21.7.05

"Il faut prendre au sérieux la menace contre l'Europe"

Magnus Ranstorp, directeur du Centre d'études sur le terrorisme à l'université de Saint Andrews

LE MONDE | 21.07.05 | 13h42 • Mis à jour le 21.07.05 | 13h42

Estimez-vous, après la publication sur le Web d'un récent communiqué des "Brigades Abou Hafs Al-Masri-Division Europe", liées, semble-t-il, à Al-Qaida et exigeant un retrait des troupes étrangères d'Irak, qu'une menace pèse sur l'Europe ?

On sait que des Etats européens sont, depuis un moment, l'objet de menaces précises, dont le Danemark et l'Italie. Dans ce dernier pays, un débat sur la présence en Irak est lancé. Des groupes tentent sans doute de l'accélérer, espérant provoquer un retrait italien d'Irak.
Tous les services de renseignement estiment, je pense, qu'il faut prendre au sérieux ces dernières menaces contre l'Europe, sans connaître précisément leur origine.
La grande question, après les attentats de Londres, est celle des relations entre la cellule qui a commis ces actions et certains relais étrangers, au Pakistan ou au Bangladesh. Il est clair que les services occidentaux ont une meilleure connaissance des autres filières terroristes, notamment maghrébines.
La situation est donc plus dangereuse et plus imprévisible qu'avant. Le fait que la France ferme ses frontières et suspende les accords de Schengen montre bien la préoccupation d'un pays qui sait qu'il peut être l'une des prochaines cibles. Les Pays-Bas ou l'Espagne ne me semblent pas davantage à l'abri.

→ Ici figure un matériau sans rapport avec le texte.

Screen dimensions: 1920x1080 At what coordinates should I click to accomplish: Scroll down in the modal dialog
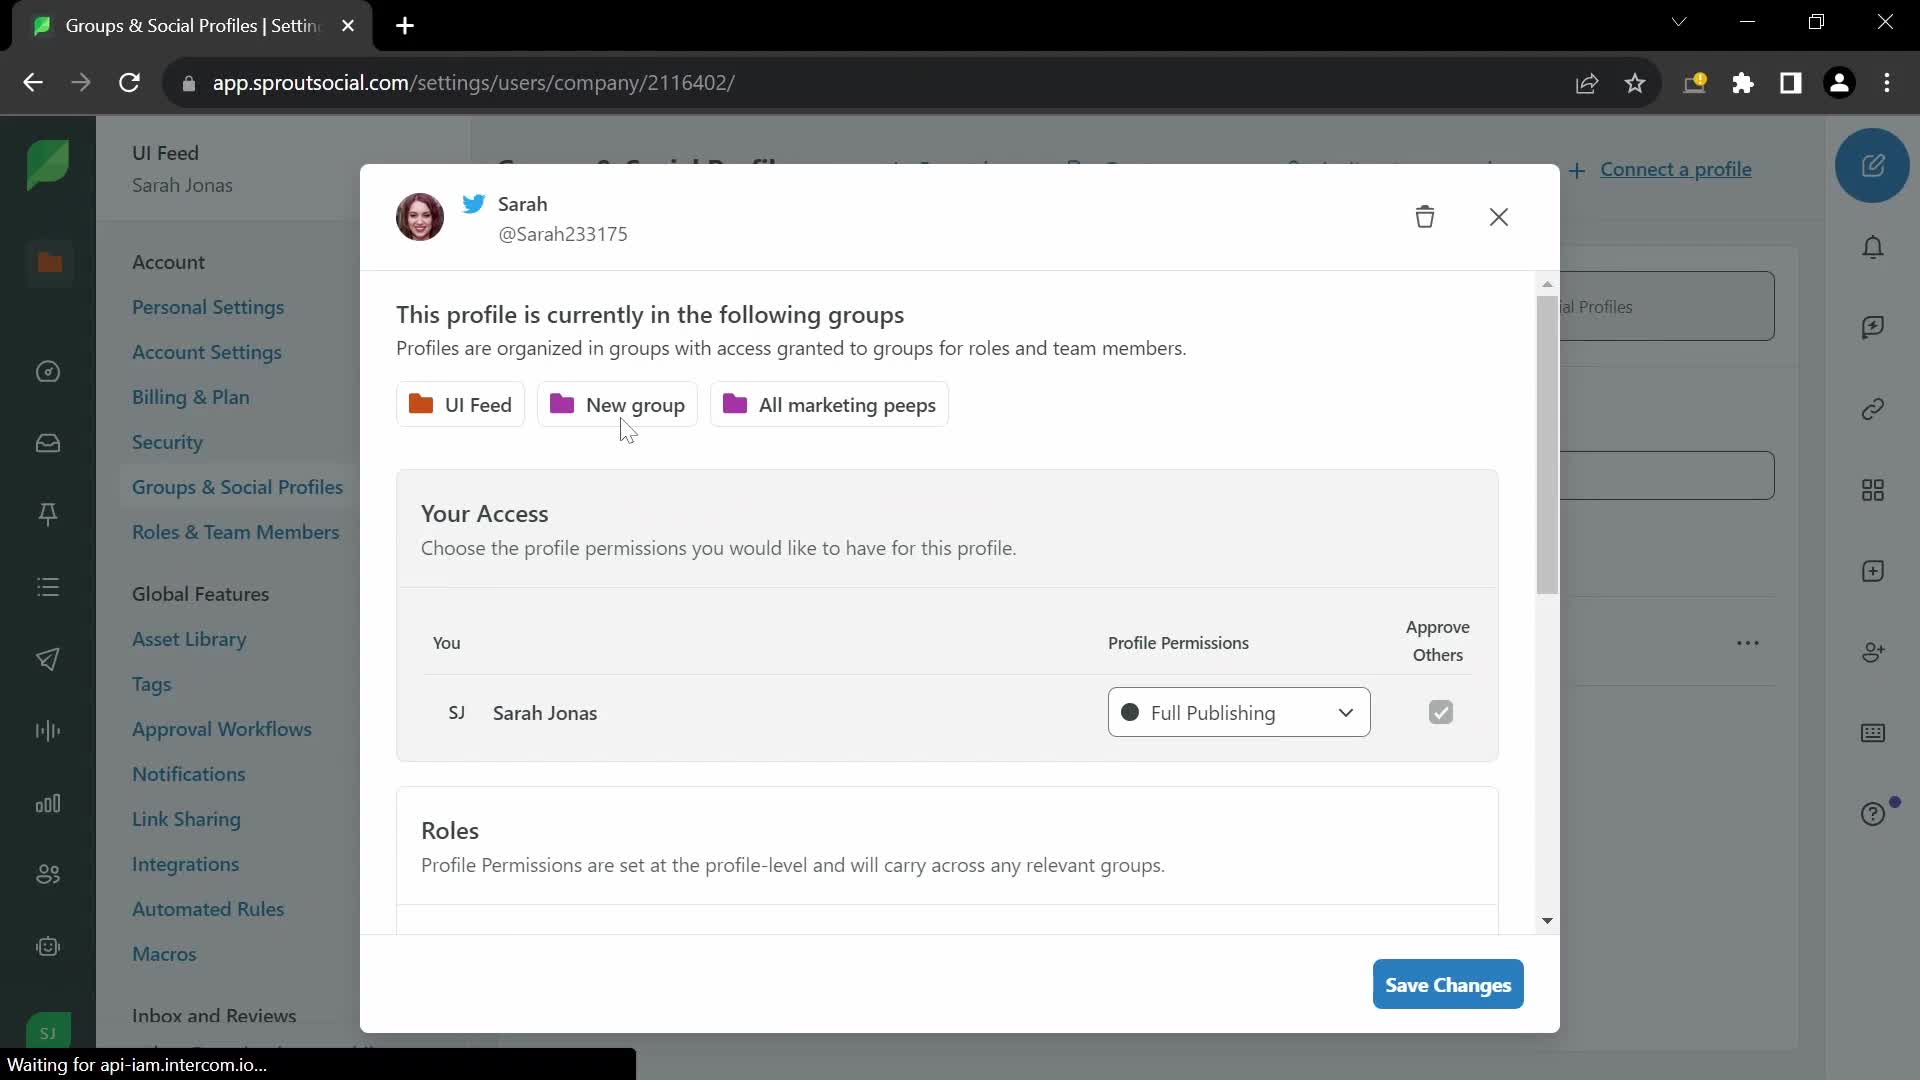(1545, 920)
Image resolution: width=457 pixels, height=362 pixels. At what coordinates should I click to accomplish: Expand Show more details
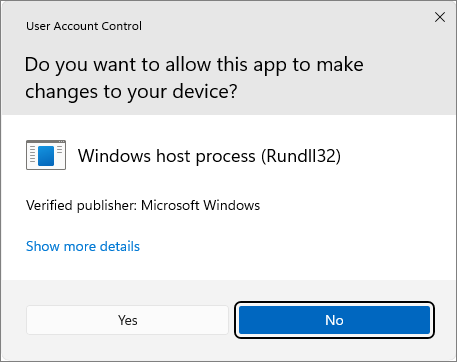[83, 246]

Les Etats européens réaffirment régulièrement la nécessité d'une meilleure coopération dans la lutte antiterroriste. Quel bilan faites-vous de ce qui a été accompli depuis les attentats commis aux Etats-Unis en 2001 et en Espagne en 2004 ?

Les relations fonctionnent bien sûr le plan bilatéral. Le Centre de situation, le Sitcen, créé par l'Union européenne, joue un rôle stratégique important en matière de coordination. Europol est, en revanche, extraordinairement invisible. Il est clair, par ailleurs, que certains Etats restent plus faibles que d'autres. Quoi qu'on en pense, le récent arrêt de la Cour constitutionnelle allemande aboutira à ce que des groupes terroristes continuent de choisir ce pays comme refuge.
L'un des grands défis reste la conversion des renseignements obtenus en preuves devant un tribunal. L'Europe a échoué dans ses tentatives de traduire certaines personnes en justice tout en préservant les libertés civiles. Le plus grand enjeu actuel me semble toutefois d'empêcher la radicalisation de certains musulmans et le recrutement d'une nouvelle génération de djihadistes.

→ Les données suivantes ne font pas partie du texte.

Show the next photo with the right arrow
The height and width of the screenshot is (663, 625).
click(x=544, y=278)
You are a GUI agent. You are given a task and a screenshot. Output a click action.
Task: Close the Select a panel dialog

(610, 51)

A Bruxelles, la Commission comme le Conseil ont évoqué cette question. Quelles initiatives faut-il promouvoir ?

Il faut notamment que la Commission finance des études approfondies, et sur le long terme. Il faut développer une véritable capacité d'expertise européenne, sans réduire le débat sur la sécurité à des questions techniques. Nous savons tous que la radicalisation s'opère via trois canaux : les mosquées radicales, les prisons et Internet. Il faut travailler sur ces trois terrains, sans oublier celui de l'intégration sociale, et il faut développer une approche véritablement stratégique.
En centralisant d'abord les expériences acquises dans les divers Etats membres et en tirant les leçons des efforts entrepris par nos partenaires méditerranéens, comme la Jordanie, le Maroc ou le Yémen, qui tentent de prévenir les phénomènes de radicalisation et d'endiguer les progrès de l'idéologie d'Al-Qaida.

Quel rôle joue l'Irak dans la radicalisation que vous évoquez ? Et comment Al-Qaida exploite-t-elle la situation ?

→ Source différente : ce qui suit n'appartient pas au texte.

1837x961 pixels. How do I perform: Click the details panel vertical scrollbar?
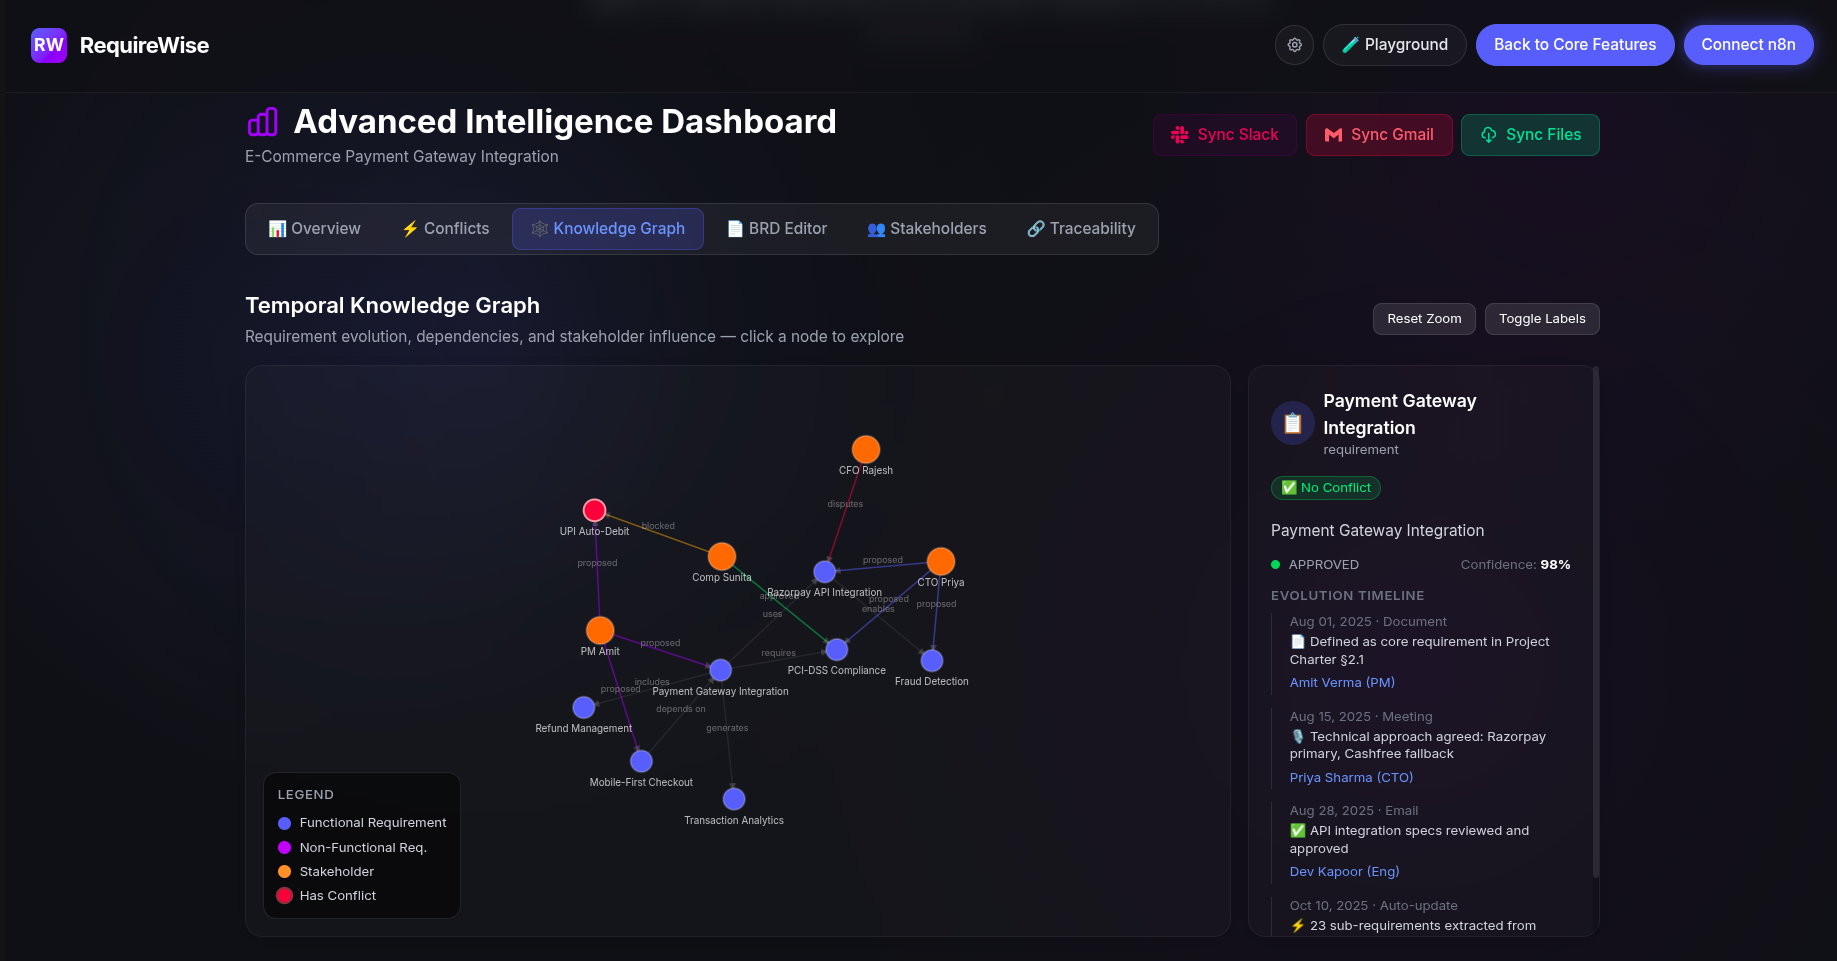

Il est clair que le conflit irakien comme la Palestine servent de substrat idéologique aux extrémistes qui tentent d'encourager la radicalisation avec une information unilatérale sur ces conflits. Mais cette évolution est encouragée par bien d'autres éléments. Il faut, par ailleurs, tenir compte du fait que le réseau d'Abou Moussab Al-Zarkaoui cible particulièrement l'Europe, surtout l'Allemagne.
Pour ce qui est d'Al-Qaida, c'est, aujourd'hui, à la fois un "label" , une idéologie, une sorte de "drapeau révolutionnaire" et un groupe qui entend combattre "l'ennemi proche" ­ le Pakistan, l'Arabie saoudite, le Yémen la Jordanie, mais aussi le Nigeria ­ et "l'ennemi lointain" , l'Europe et les Etats-Unis.
Il reste en tout cas beaucoup de travail à accomplir pour mettre à mal l'ancienne Al-Qaida, alors que la nouvelle Al-Qaida se régénère via, notamment, Internet.